First Author  Wang W Year  2007
Journal  Am J Physiol Renal Physiol Volume  293
Issue  4 Pages  F1131-6
PubMed ID  17652370 Mgi Jnum  J:145129
Mgi Id  MGI:3833534 Doi  10.1152/ajprenal.00212.2007
Citation  Wang W, et al. (2007) Prostacyclin in endotoxemia-induced acute kidney injury: cyclooxygenase inhibition and renal prostacyclin synthase transgenic mice. Am J Physiol Renal Physiol 293(4):F1131-6
abstractText  Sepsis-related acute kidney injury (AKI) is the leading cause of AKI in intensive care units. Endotoxin is a primary initiator of inflammatory and hemodynamic consequences of sepsis and is associated with experimental AKI. The present study was undertaken to further examine the role of the endothelium, specifically prostacyclin (PGI(2)), in the pathogenesis of endotoxemia-related AKI. A low dose of endotoxin (LPS, 1 mg/kg) in wild-type (WT) mice was associated with stable glomerular filtration rate (GFR) (164.0 +/- 16.7 vs. 173.3 +/- 6.7 microl/min, P = not significant) as urinary excretion of 6-keto-PGF(1alpha), the major metabolite of PGI(2), increased. When cyclooxygenase inhibition with indomethacin abolished this rise in 6-keto-PGF(1alpha), the same low dose of LPS significantly decreased GFR (110.7 +/- 12.1 vs. 173.3 +/- 6.7 microl/min, P < 0.05). The same dose of indomethacin did not alter GFR in WT mice.
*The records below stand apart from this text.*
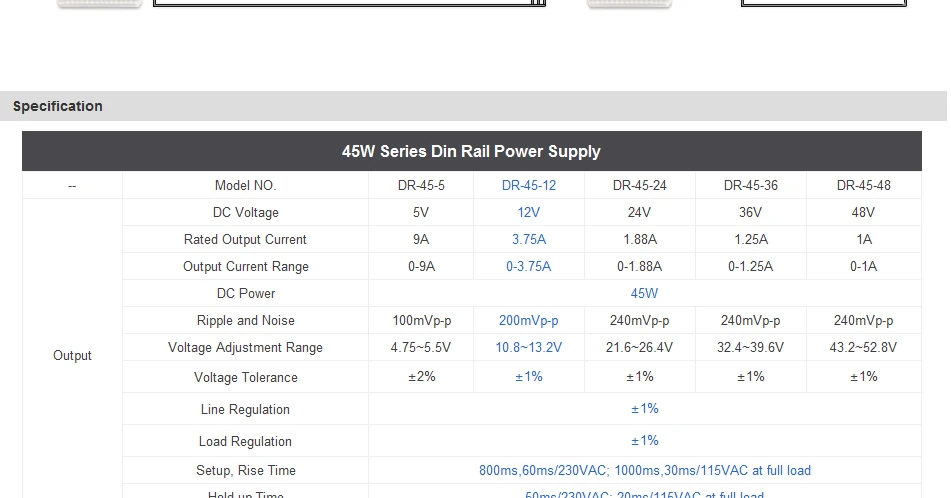Select the DR-45-48 model column header

coord(863,186)
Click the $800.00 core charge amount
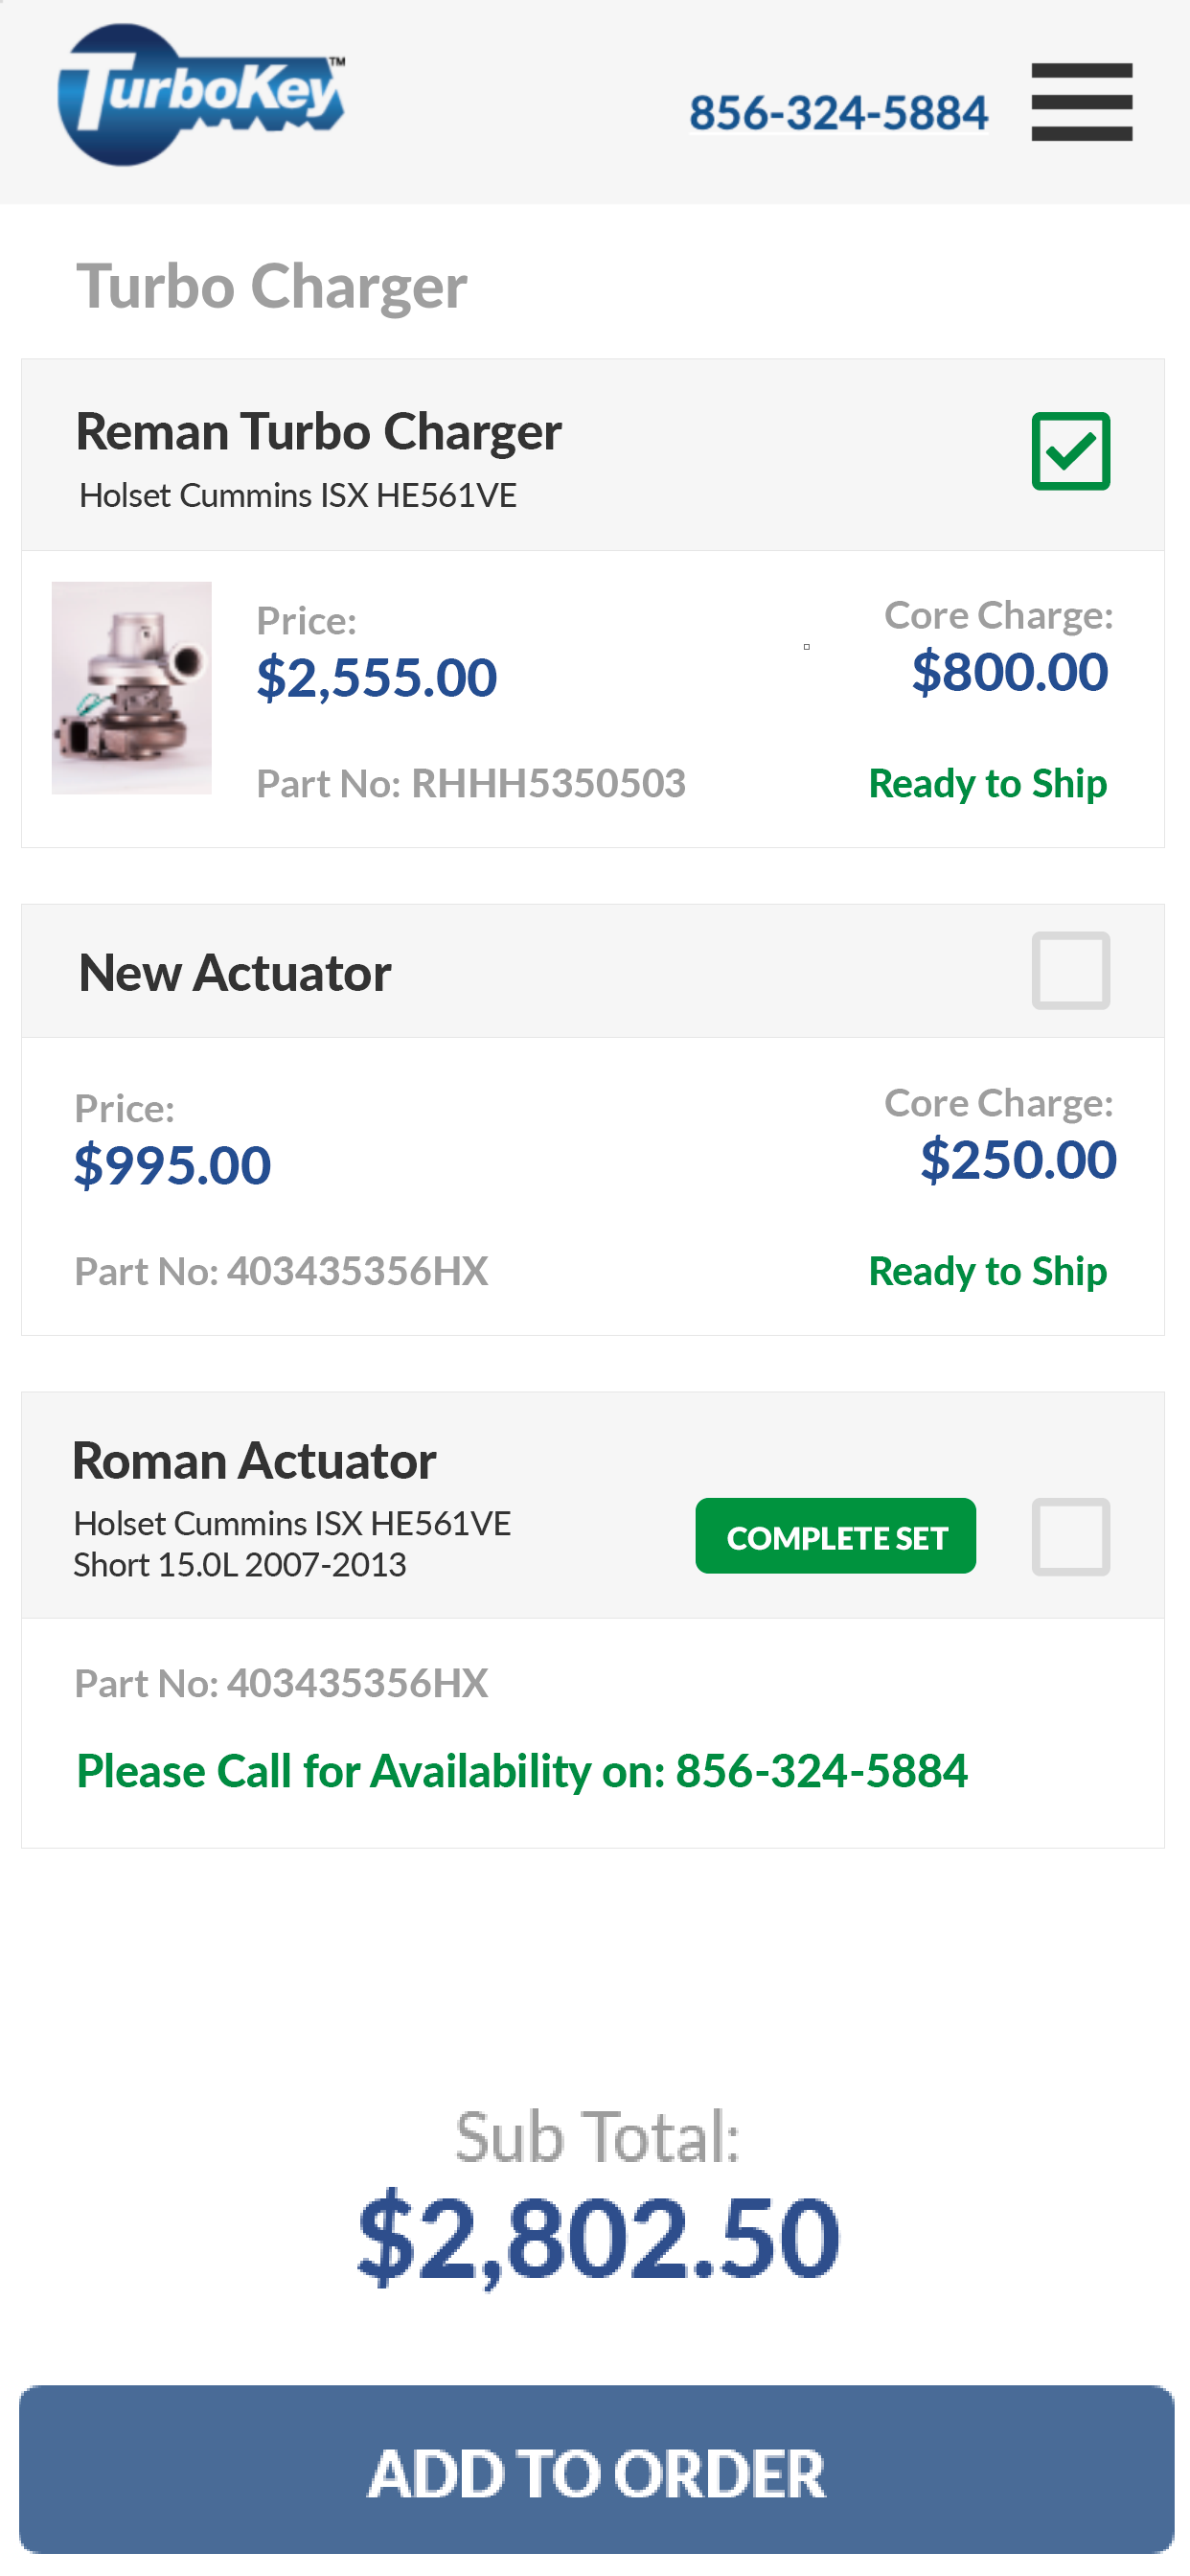The image size is (1190, 2576). click(x=1010, y=671)
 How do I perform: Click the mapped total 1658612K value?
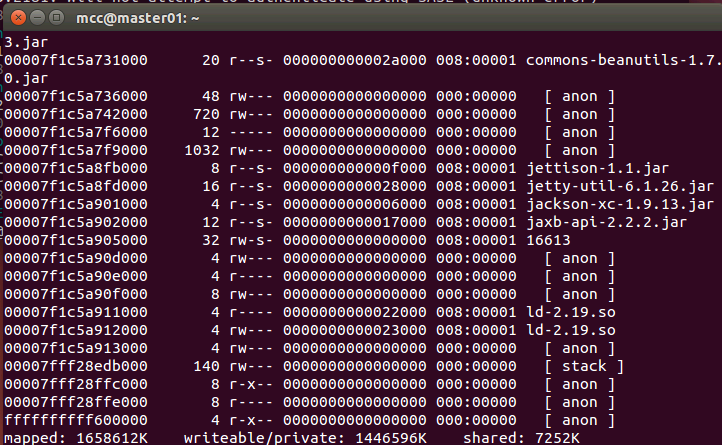click(117, 438)
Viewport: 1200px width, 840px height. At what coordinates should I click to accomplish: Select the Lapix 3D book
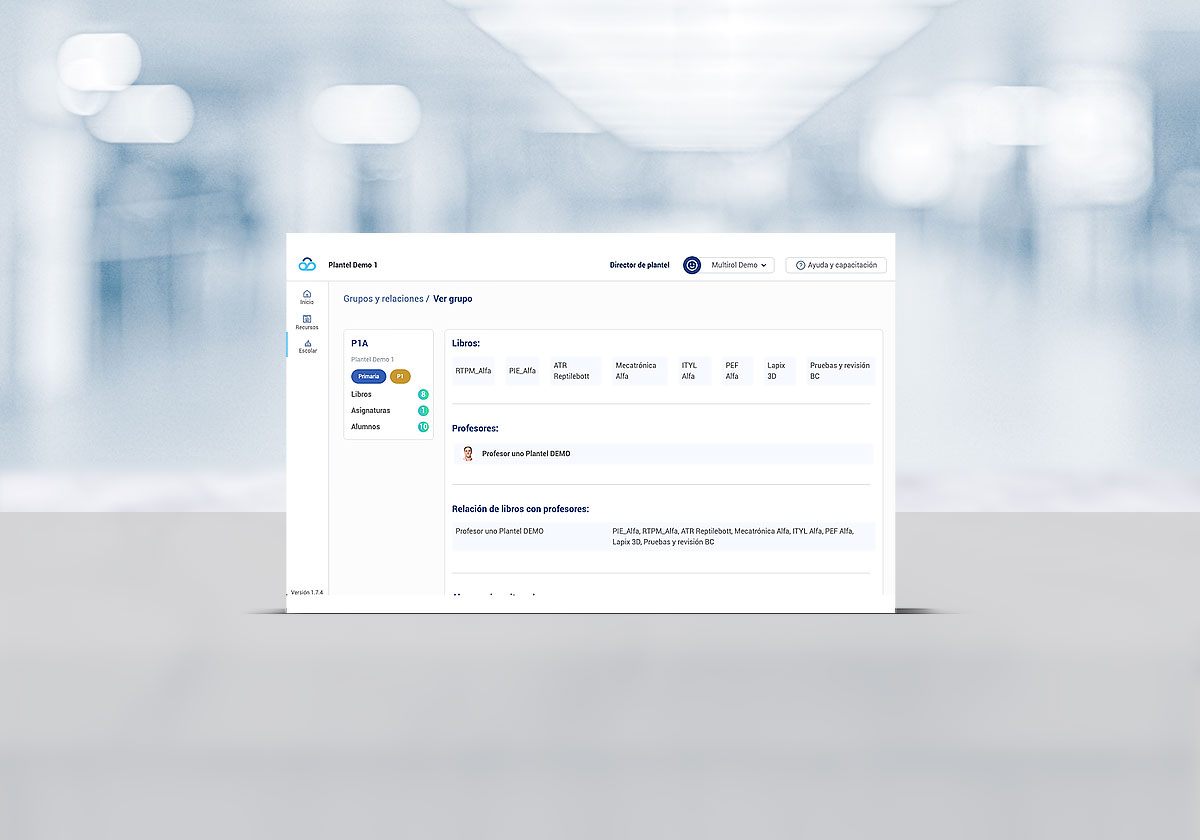coord(779,371)

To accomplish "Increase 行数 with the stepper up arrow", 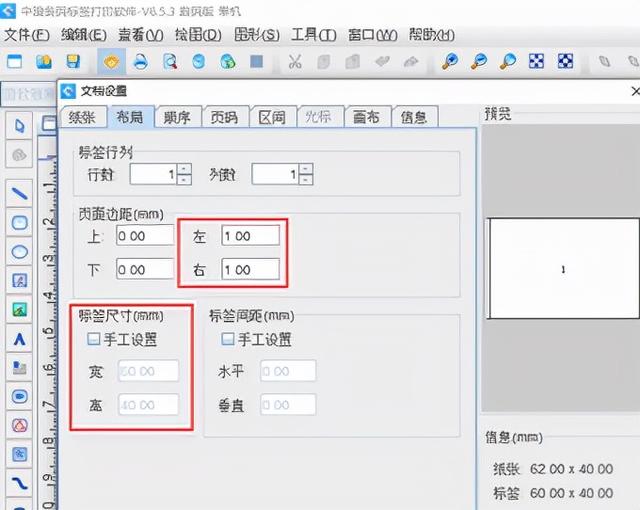I will pos(184,169).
To further study the role of PGI(2) in endotoxemia, renal-specific PGI synthase (PGIs) transgenic (Tg) mice were developed that had increased PGIs expression only in the kidney and increased urinary 6-keto-PGF(1alpha). These Tg mice, however, demonstrated endotoxemia-related AKI with low-dose LPS (1 mg/kg) (GFR: 12.6 +/- 3.9 vs. 196.5 +/- 21.0 microl/min P < 0.01), which did not alter GFR in WT mice (164.0 +/- 16.7 vs. 173.3 +/- 6.7 microl/min, P = not significant). An elevation in renal cAMP, however, suggested an activation of the PGI(2)-cAMP-renin system in these Tg mice. Moreover, angiotensin-converting enzyme inhibition afforded protection against endotoxin-related AKI in these Tg mice. Thus endothelial PGIs-mediated PGI(2), as previously shown with endothelial nitric oxide synthase-mediated nitric oxide, contributes to renal protection against endotoxemia-related AKI. This effect may be overridden by excessive activation of the renin-angiotensin system in renal-specific PGIs Tg mice.